FADNet tensor size mismatched
Closed this issue · 1 comments
Hi!
I attempted to validate the ETH3D dataset on FADNet using the pretrained weight: FADNet_sceneflow.pt. However, I encountered a dimension mismatch issue due to the image size of ETH3D being (513, 888). The problem arises specifically in the line concat5 = torch.cat((upconv5, upflow6, conv5b), 1), where the sizes of the three elements are as follows:
upconv5: torch.Size([1, 512, 18, 28])
upflow6: torch.Size([1, 1, 18, 28])
conv5b: torch.Size([1, 512, 17, 28])
Is additional padding or resizing required here or do you have any suggestions on how to address this, for those who would like to inference any other dataset instead of SceneFlow (like ETH3D, Kitti2012, etc). Thanks!

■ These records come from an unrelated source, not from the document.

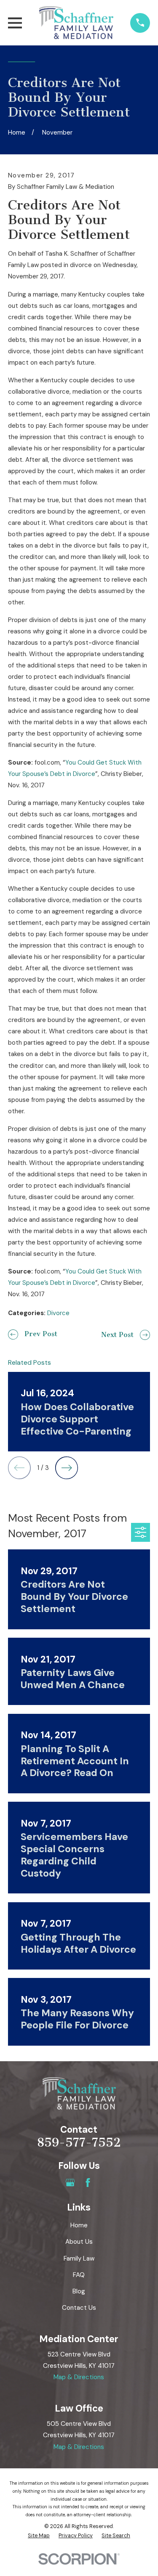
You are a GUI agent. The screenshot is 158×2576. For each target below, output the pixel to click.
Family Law (79, 2258)
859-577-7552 (79, 2142)
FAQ (79, 2275)
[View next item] (66, 1467)
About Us (79, 2241)
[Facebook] (87, 2182)
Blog (78, 2291)
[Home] (76, 22)
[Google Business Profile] (70, 2182)
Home (79, 2225)
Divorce (58, 1313)
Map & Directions (79, 2377)
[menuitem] (39, 2536)
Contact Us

For ETH3D, you can use following transform
setting:
val:
- type: StereoPad
size: [ 512, 960 ]
- type: GetValidDispa
max_disp: 192
- type: TransposeImage
- type: ToTensor
- type: NormalizeImage
mean: [ 0.485, 0.456, 0.406 ]
std: [ 0.229, 0.224, 0.225 ]
For most models, the input image size needs to be a multiple of 64 or 32. So generally speaking, using StereoPad and setting a reasonable size will do the trick.